Retrospective: Nigel Robinson by John Seavey 3/4/03
Nigel Robinson was one of the early writers for Virgin's line of New Adventures, back when the idea of a Doctor Who novel that didn't just recap a televised adventure was still a novelty. He was one of the four writers selected to write the initial slate of books, the 'Timewyrm' series; in retrospect, it seems obvious that the editors decided to hedge their bets by using three established TV tie-in authors (John Peel and Terrance Dicks being the other two) as well as the untried Paul Cornell.
Robinson clearly stuck to what he knew in his first book, Timewyrm: Apocalypse, which is not well-remembered by fans. On reading it, though, it's hard to see why; when not read in between the classic immediately preceding it and the classic immediately following it, it comes off as an enjoyable, if simple and straightforward, pulp story. The book is thin, scarcely 200 pages with large print and wide margins; nowadays, it could probably slip into the Telos line without too much effort. But Robinson makes the most of his story, telling it simply and economically with a minimum of Who run-around. After the earthquake of Timewyrm: Revelation hit, books like Apocalypse seemed decidedly underwhelming, but Robinson's book isn't without merit.
Even so, Robinson apparently felt he had to "up his game", and his next book, Birthright, does just that. Robinson here works with a more mature TARDIS crew in Benny and the more adult Ace, and while a few of the character traits seem dated now (Benny's talent for accent mimicry and reading body language are barely even noted now that she's got her own line of books), the author clearly enjoys the chance to put a bit more depth into his characters. Even more startling is his treatment of the Doctor -- Robinson out-Cartmels Andrew Cartmel by giving the Doctor mere cameos in the book. We see the Doctor only by the wake he leaves in the world behind him, and gain a sense of what it must be like to live in a world where a master of time and space manipulates humanity from behind the scenes, even if it is for benevolent purposes.
Again, the story is a bit sparse, and does contain a few old chestnut plot devices -- Benny gets infected by alien insect spores, and there's a virtual reality duel between Benny and Jared Khan for control of the TARDIS that feels very similar to several other such sequences in the early NAs -- but it does also contain a most interesting plot point, and what will probably be remembered as Robinson's legacy to the New Adventures.
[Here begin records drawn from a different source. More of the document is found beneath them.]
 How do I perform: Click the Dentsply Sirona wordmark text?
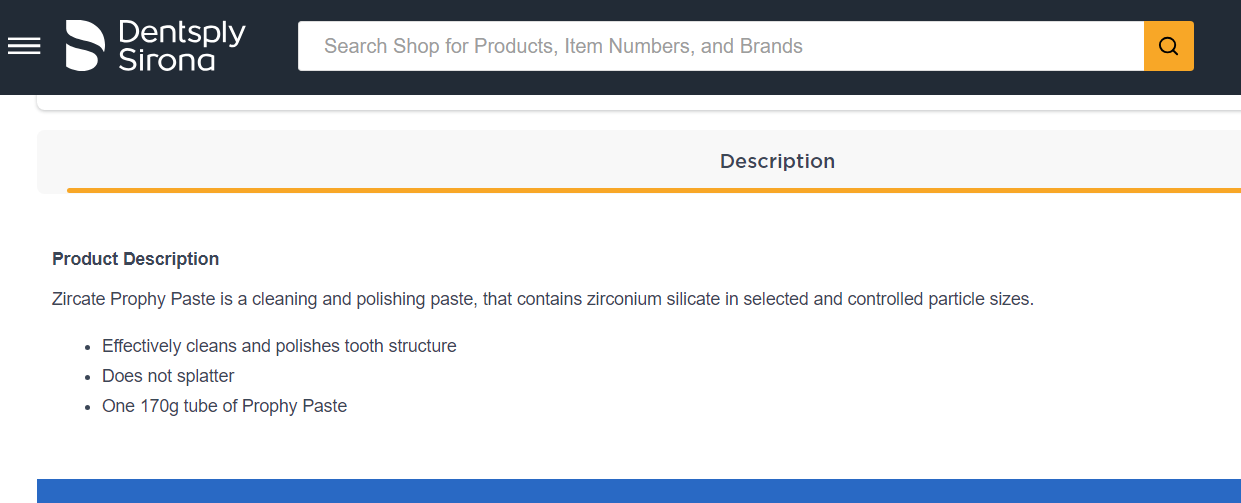click(x=181, y=46)
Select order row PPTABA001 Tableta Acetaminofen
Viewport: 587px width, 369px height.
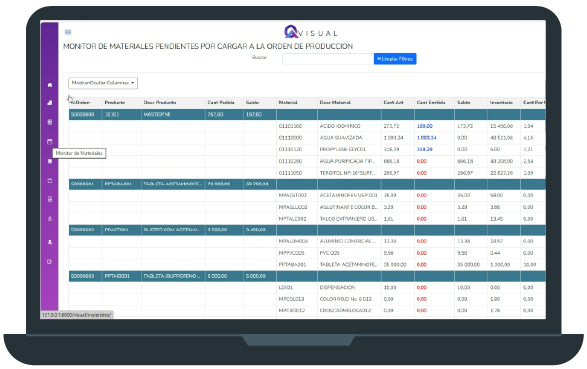coord(307,184)
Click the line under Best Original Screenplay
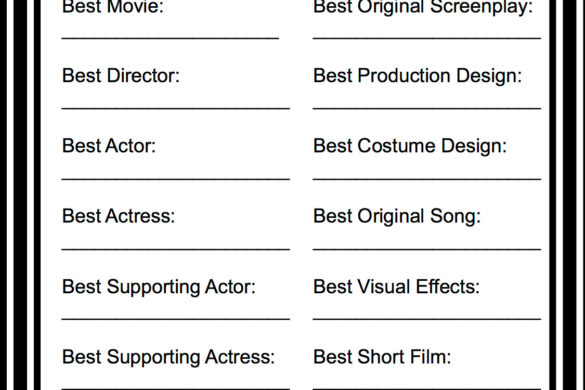The height and width of the screenshot is (390, 585). (427, 38)
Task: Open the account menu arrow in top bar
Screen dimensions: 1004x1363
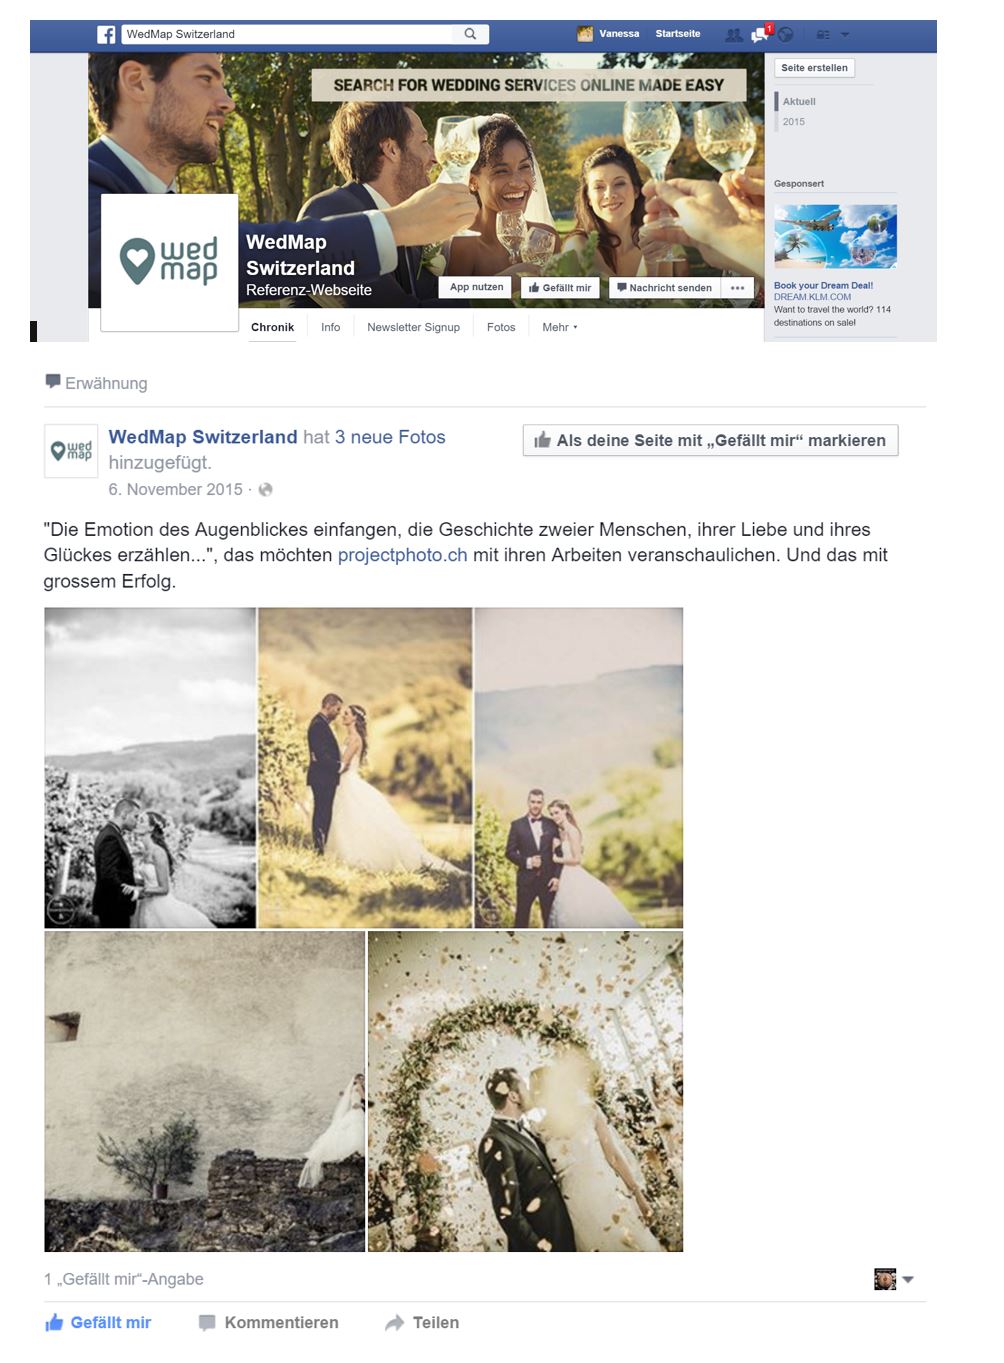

The mysterious figure Muldwych, a future version of the Doctor stranded on a future Earth, remains one of the more curious loose ends of the New Adventures, but definitely one of the more interesting ones. The final scene of the book, in which the Doctor explains that he's breaking several Laws of Time by even speaking to Muldwych, and in which Muldwych comments that Ace will have to get used to nineteenth-century France, gains more depth and resonance with the passage of time.
On the whole, Nigel Robinson is probably one of the more under-appreciated writers for Doctor Who. He only wrote two NAs, both quite short, but they showed that he had the potential to do a lot for the range. He managed to deliver short, sharp novels that got to their points quickly and without fuss, and it's a shame he never wrote anything after Birthright. It'd be quite interesting to see what he could do with a Telos novella.